I appreciate how Scott does not give unneeded attention to Islamic theology, the Qur’an, or even the prophet of Islam, Mohammed. He touches on these subjects lightly where necessary, but not extensively, and rightly maintains the focus of the book. Having lived and worked in Muslim contexts globally for twenty years, my personal experience in developing relationships with Muslims for friendship and missional dialogue proves Scott’s approach correct. It is far more effective to focus on biblical Truths than to give undue attention to Islam, the Qur’an, and Mohammed. Muslims are uninformed regarding actual biblical Christianity; therefore, discipleship for a Muslim begins the moment he or she meets a true Christian.
The author effectively uses anecdotal narratives in the book for emphasis, which illustrates that Scott is not writing from an experience vacuum. He exemplifies a “practitioner/ scholar” who evangelizes and disciples Muslims in his life settings. His stories communicate this, which makes for existential reality.

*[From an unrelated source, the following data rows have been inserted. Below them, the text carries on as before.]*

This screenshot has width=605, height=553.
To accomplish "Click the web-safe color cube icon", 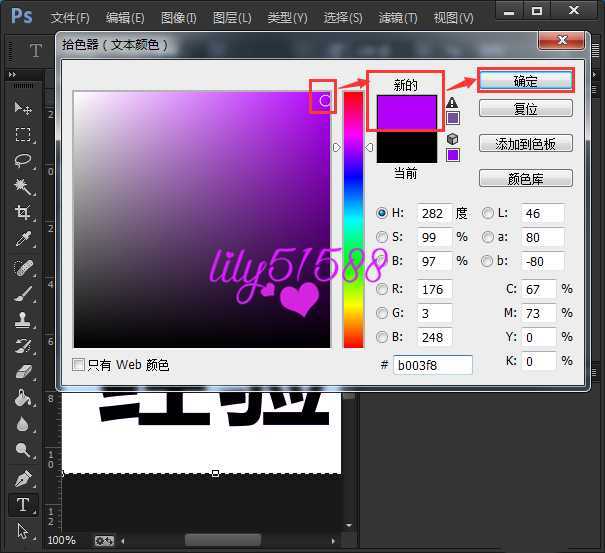I will tap(452, 139).
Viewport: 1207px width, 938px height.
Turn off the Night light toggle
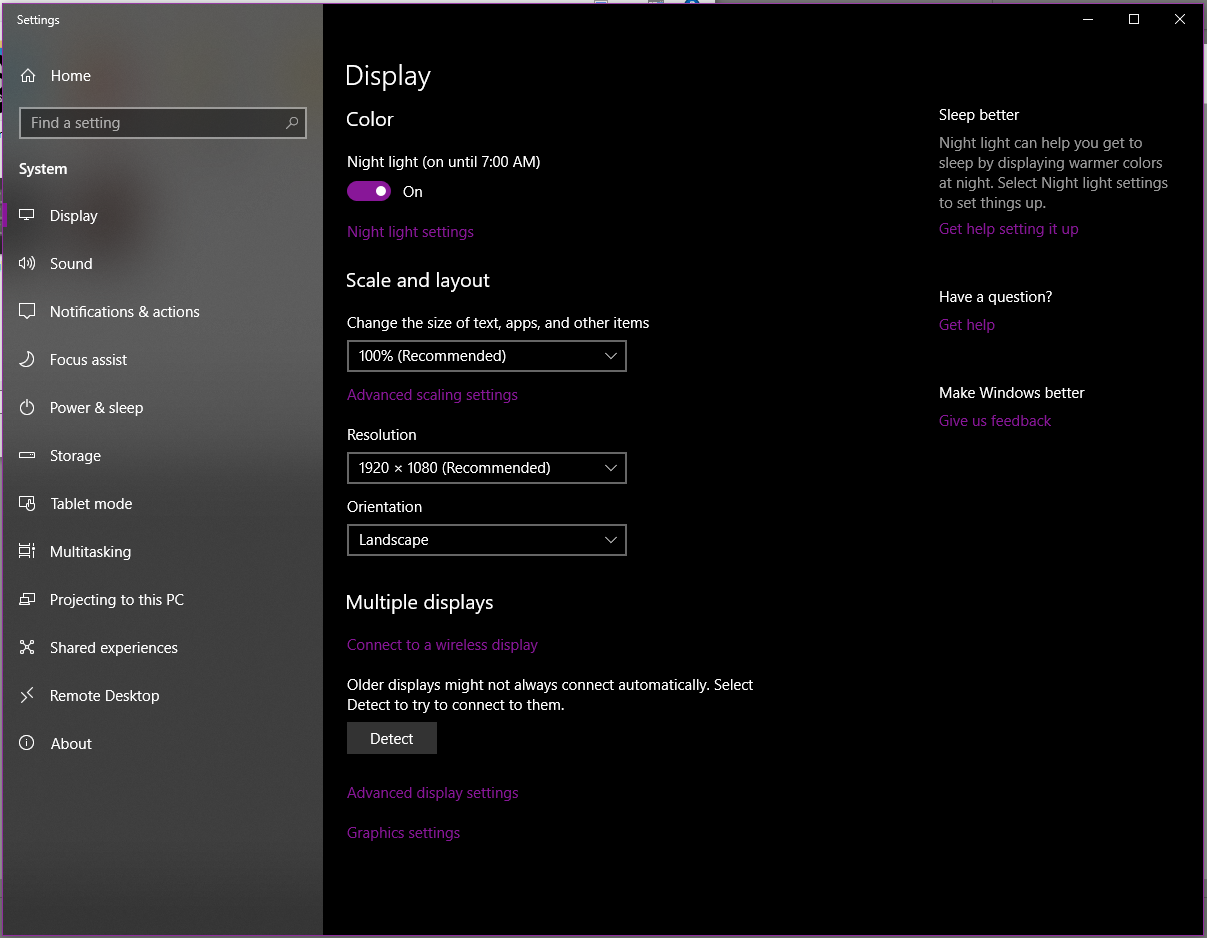tap(368, 191)
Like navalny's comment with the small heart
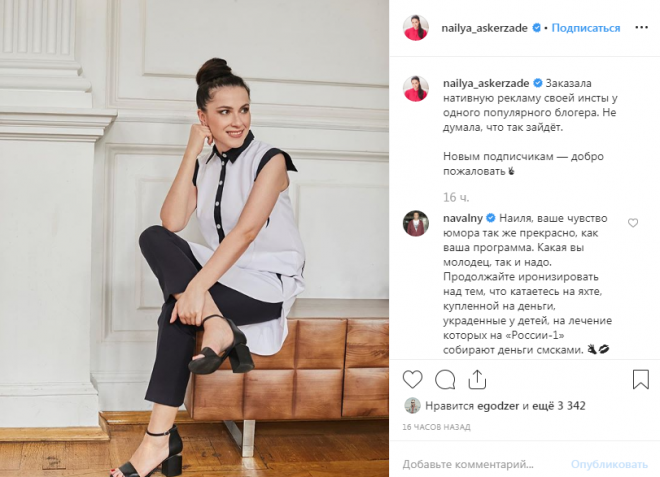Screen dimensions: 660x477 coord(633,223)

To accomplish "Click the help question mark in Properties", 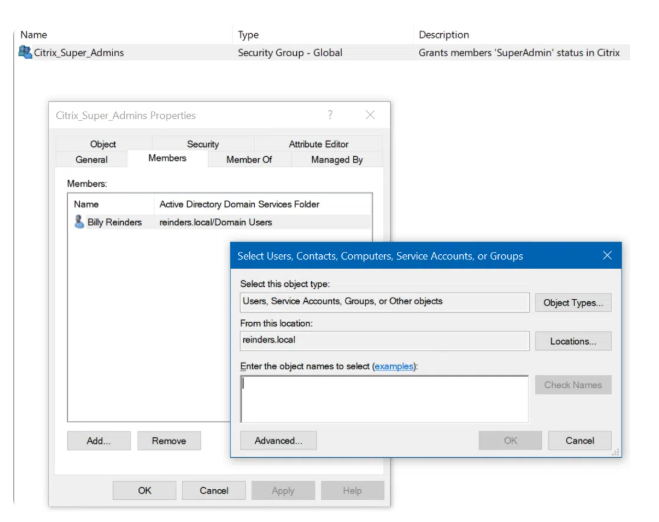I will (x=330, y=116).
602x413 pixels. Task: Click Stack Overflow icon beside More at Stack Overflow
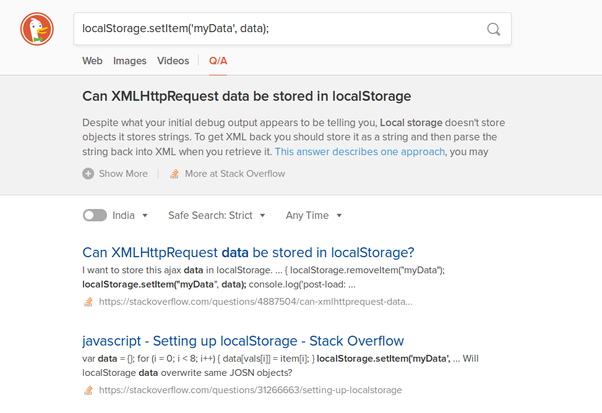(x=174, y=174)
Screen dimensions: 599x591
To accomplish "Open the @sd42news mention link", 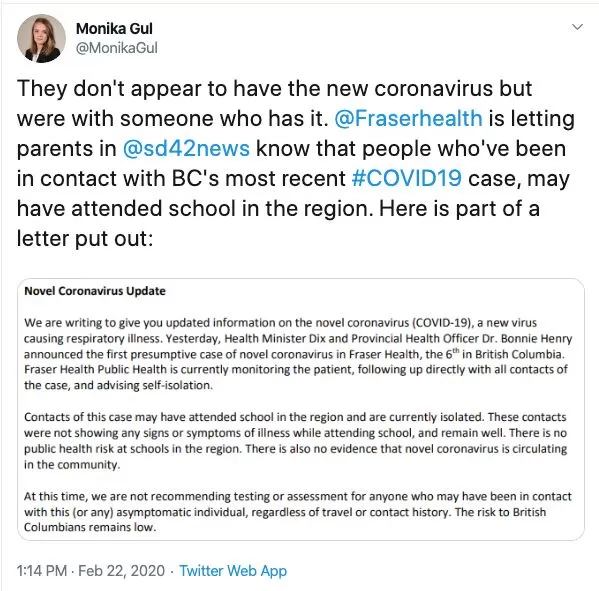I will 186,148.
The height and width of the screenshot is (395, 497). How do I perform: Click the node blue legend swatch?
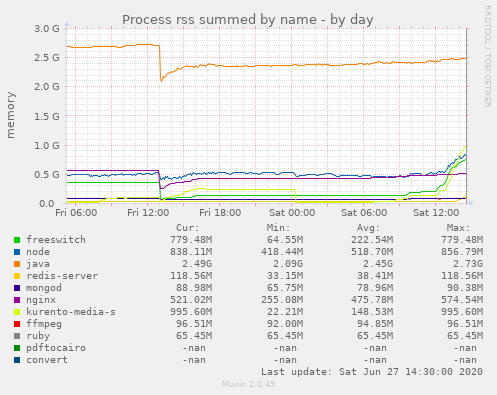17,252
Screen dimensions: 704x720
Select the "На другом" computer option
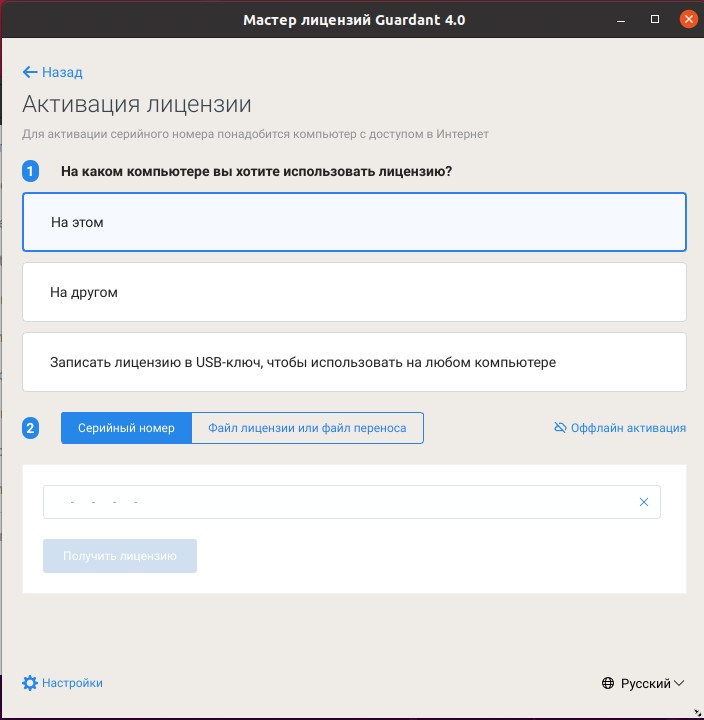click(354, 292)
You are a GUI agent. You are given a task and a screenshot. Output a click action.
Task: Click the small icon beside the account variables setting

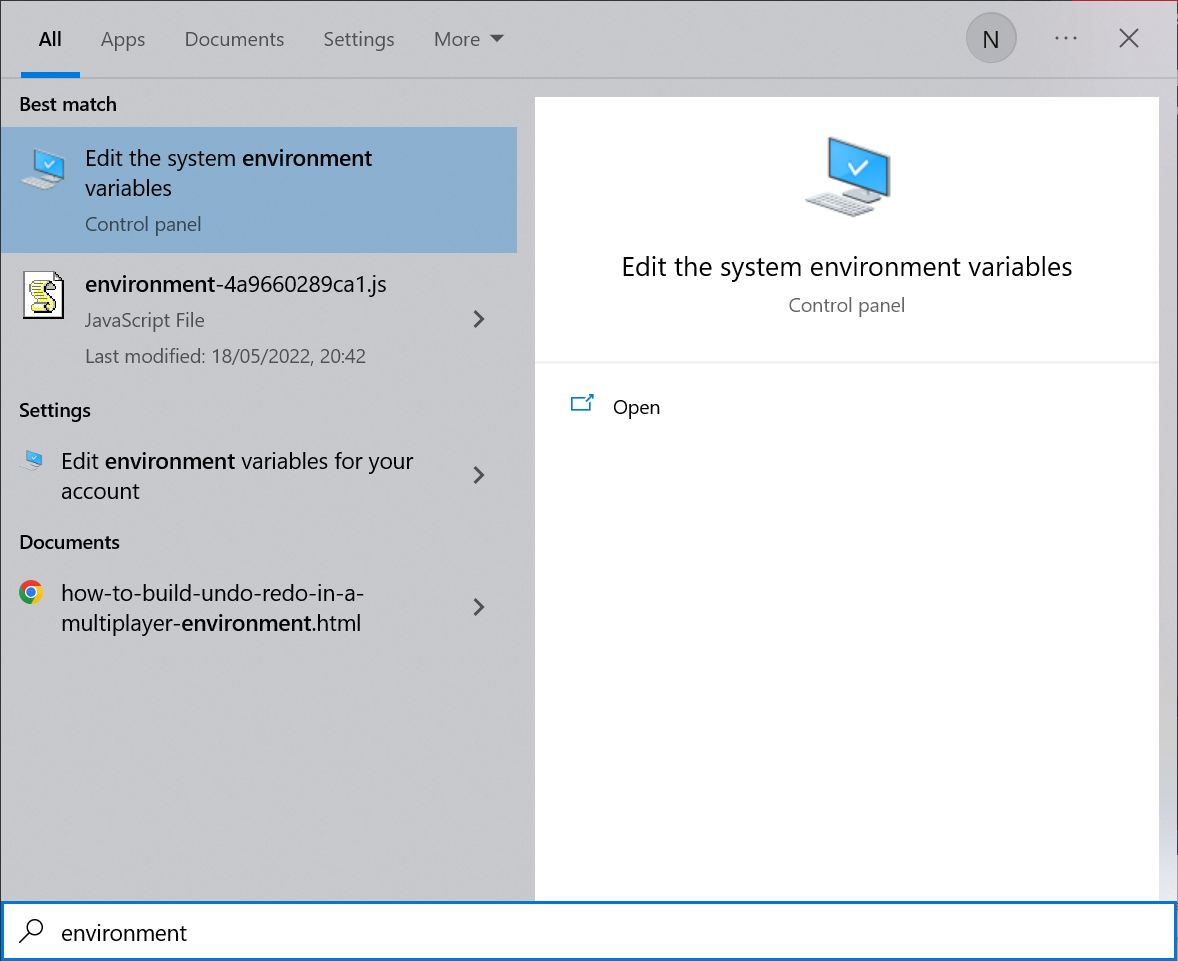click(33, 460)
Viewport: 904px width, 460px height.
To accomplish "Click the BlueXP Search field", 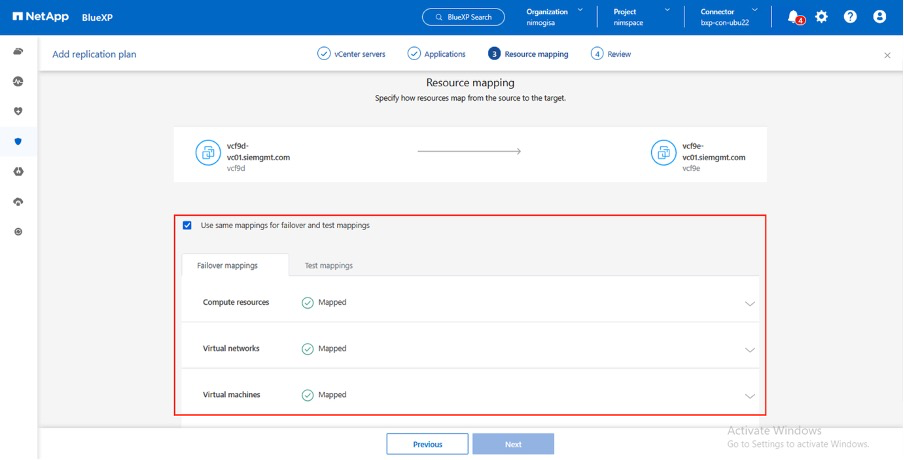I will 463,17.
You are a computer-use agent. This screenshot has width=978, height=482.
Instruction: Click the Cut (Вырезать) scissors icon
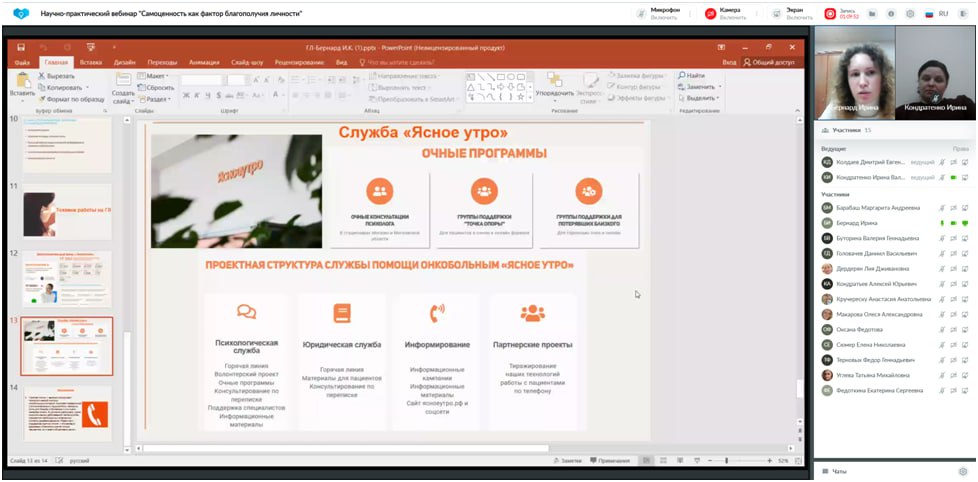tap(41, 76)
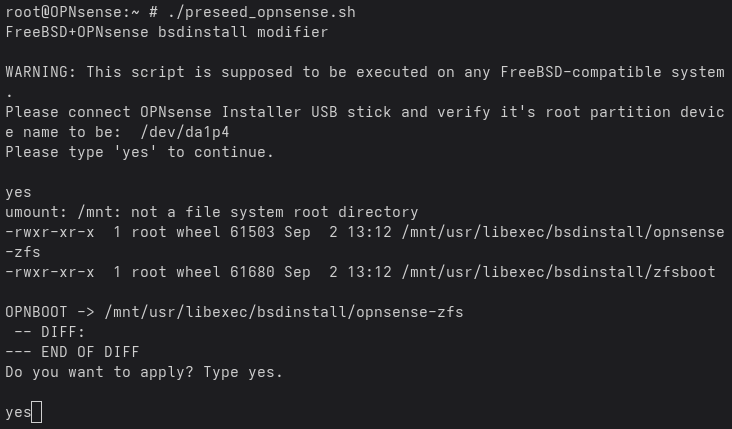Click the first 'yes' response line
The width and height of the screenshot is (732, 429).
pos(18,192)
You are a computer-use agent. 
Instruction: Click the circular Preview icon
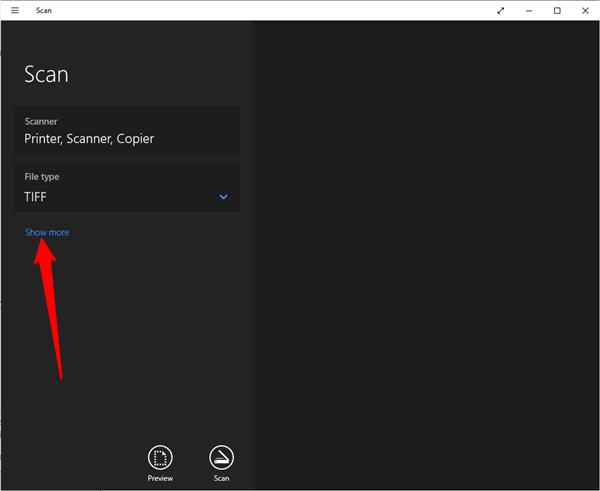point(160,458)
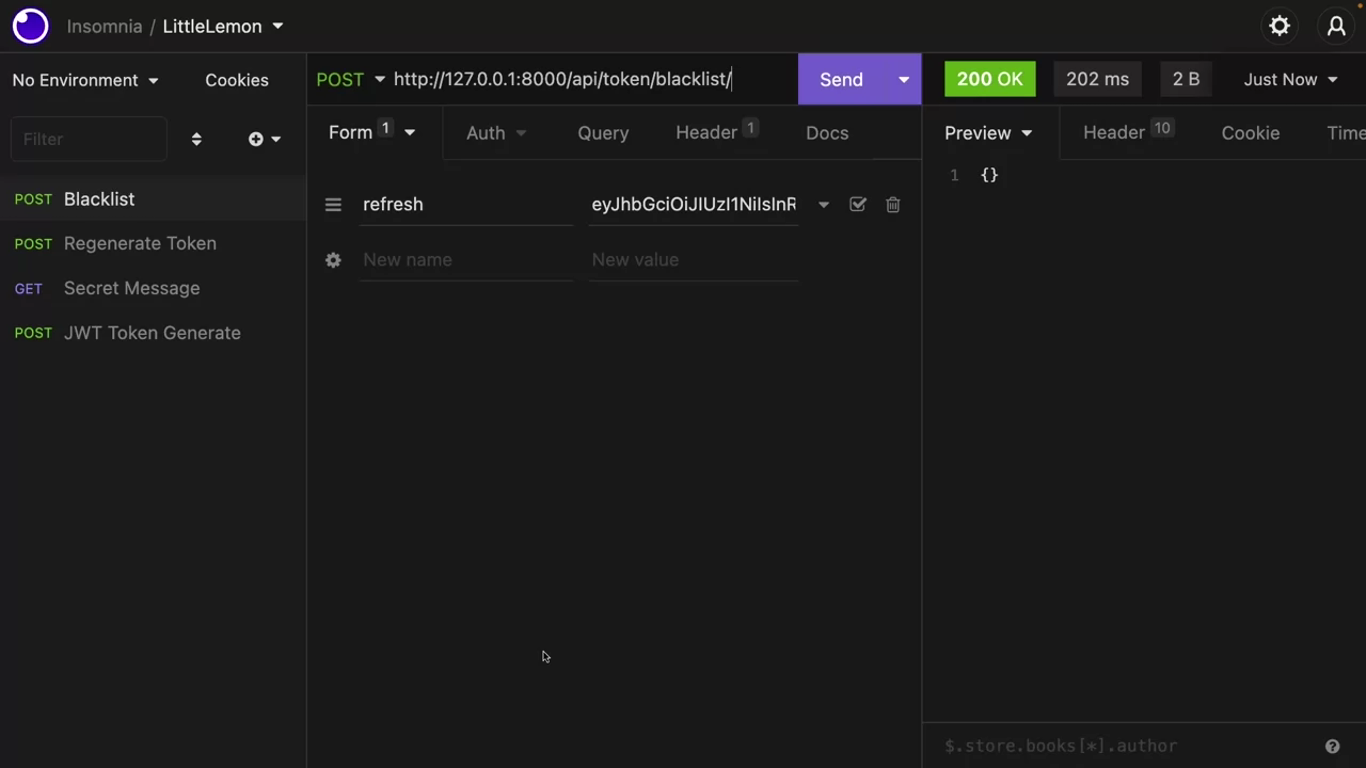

Scott provides excellent additional resources in the notes for each chapter. He includes helpful explanations for further detail on points he makes in the main text. It also includes hyperlinks to Web sites that can enhance the Christian and Muslim readers’ understanding on the topics discussed and encourage future study and research.
From my perspective, I believe Scott presents a weak view on the Person and work of the Holy Spirit. The power of the Holy Spirit in signs, wonders, and miracles is essential to ministry to Muslims, due to their extreme interest in spiritual power. The author could have placed greater emphasis on this point in Chapter 4 where he discusses “Divine power and claims.” In my experience and estimation, the power of the Holy Spirit plays an essential role in seeing a Muslim embrace Christ. The gospel not only proclaims life through the spoken word, but should also be demonstrated in power, as taught and modeled in the Gospels and Acts. Muslims long for such connection with God and the Holy Spirit is the answer to that question.
Read this book before giving a copy to a Muslim friend. Knowledge of the contents of Questions Muslims Ask will prepare the Christian reader to know his or her own faith better while also enlightening him or her regarding the issues at the heart of a Muslim’s objections to Christianity. After reading the book, share it with a Muslim friend of your gender and ask that person if he or she would like to go through the book together. The result will have Kingdom furthering results.
I enthusiastically recommend this book due to its unique approach of addressing Muslims and Christians simultaneously. The author effectively identifies the essence of what Christians need to know and what Muslims perceive of Christianity. The book also deals with the questions a Muslim reader faces pertaining to his or her understanding of biblical Christianity.